Turkish society is deeply divided

For a time, Kilicdaroglu's campaign, including campaign rhetoric, had obscured the deep rift that divides Turkish society. For Deniz, whose real name is different, he is now all the more visible. On the one hand, she sees Erdogan's supporters. On the other hand, she sees herself: an Alev, a Turkologist by training, a working mother of two toddlers who wants her sons to be free to decide later whether they want to be atheists or Muslims.

Turkish visa agencies expect a new rush in the event of Erdogan's re-election. Deniz and her husband applied for a green card in the United States. Your application was denied. Now Deniz is learning Korean. Her grandfather fought on the side of the UN troops in the Korean War in the fifties. That's why she thinks she has a chance of winning a scholarship from South Korea. Her husband, a trained German teacher, has been trying in vain for six years to get a job as a civil servant. He is convinced that members of Erdogan's AK Party would be preferred. "The examiners have lists of names," he says. If it were up to him, the family would stay anyway. "We have to resist a little longer. This, after all, is our country."

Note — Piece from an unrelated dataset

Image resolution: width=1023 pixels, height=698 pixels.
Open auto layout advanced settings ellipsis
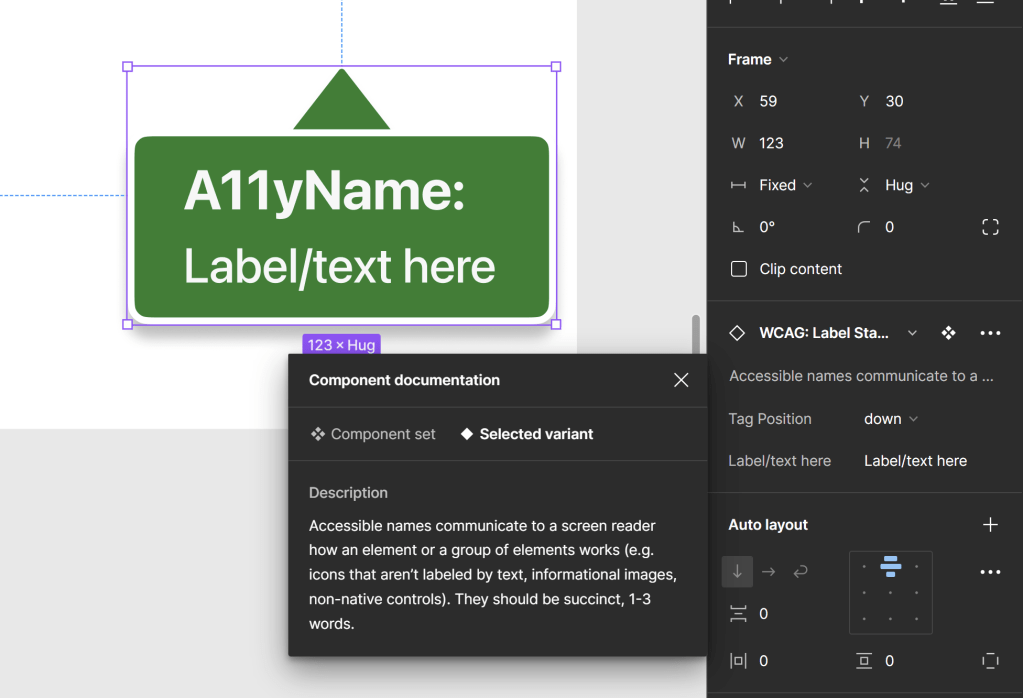(990, 572)
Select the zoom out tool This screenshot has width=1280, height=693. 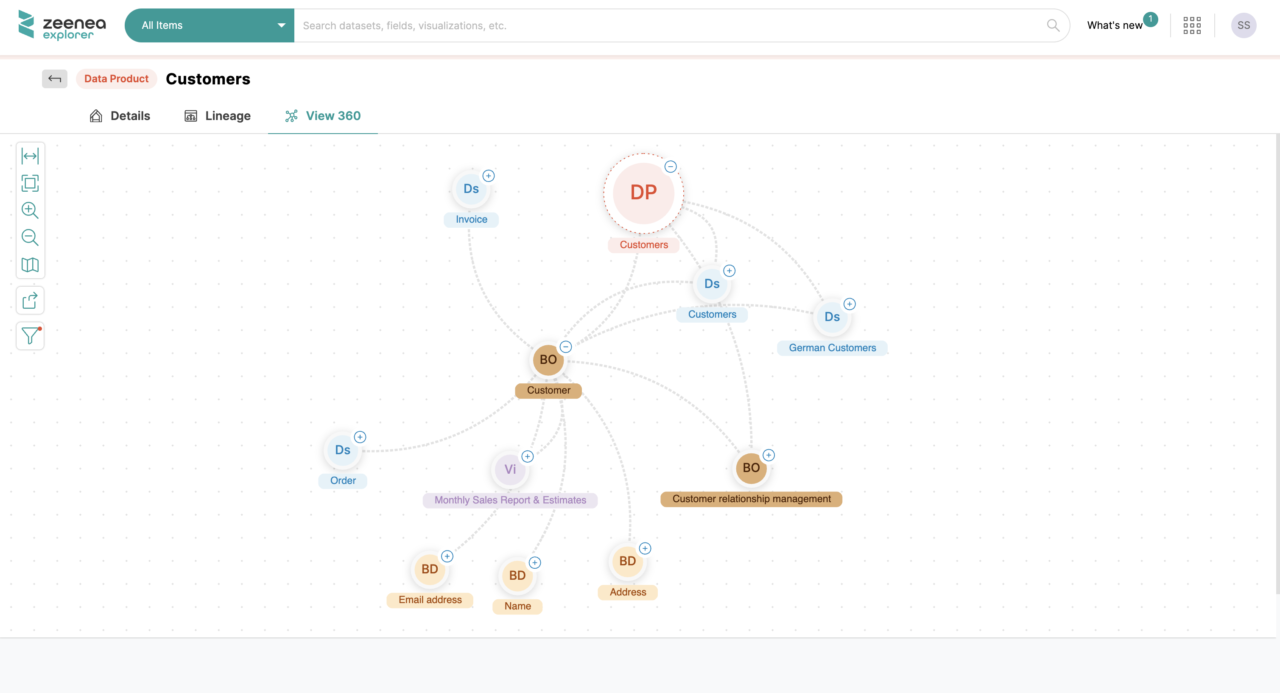pos(29,237)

There are many indications that Erdogan would continue his authoritarian course in another term in office. A ban on the pro-Kurdish HDP, the third largest opposition party, would be conceivable. The procedure is nearing completion. The trial of vice-presidential candidate Ekrem Imamoglu is also pending a final verdict. He faces imprisonment and a political ban for insulting officials. For example, Erdogan could exclude the popular mayor of Istanbul from re-election before next year's local elections.

Women's rights are further restricted

Women's rights activist Ipek Bozkurt expects repression against civil society to continue to increase. "That's what he's done for the past two terms. His followers seem to be happy with that." The clearer the election victory, the more Erdogan will feel empowered. For the organization that Bozkurt supports as a lawyer, this could have immediate consequences. The "We Will Stop Femicide Platform" initiative is subject to a ban procedure. The group supports women in court who have been critically injured by their husbands and parents of women who have been killed.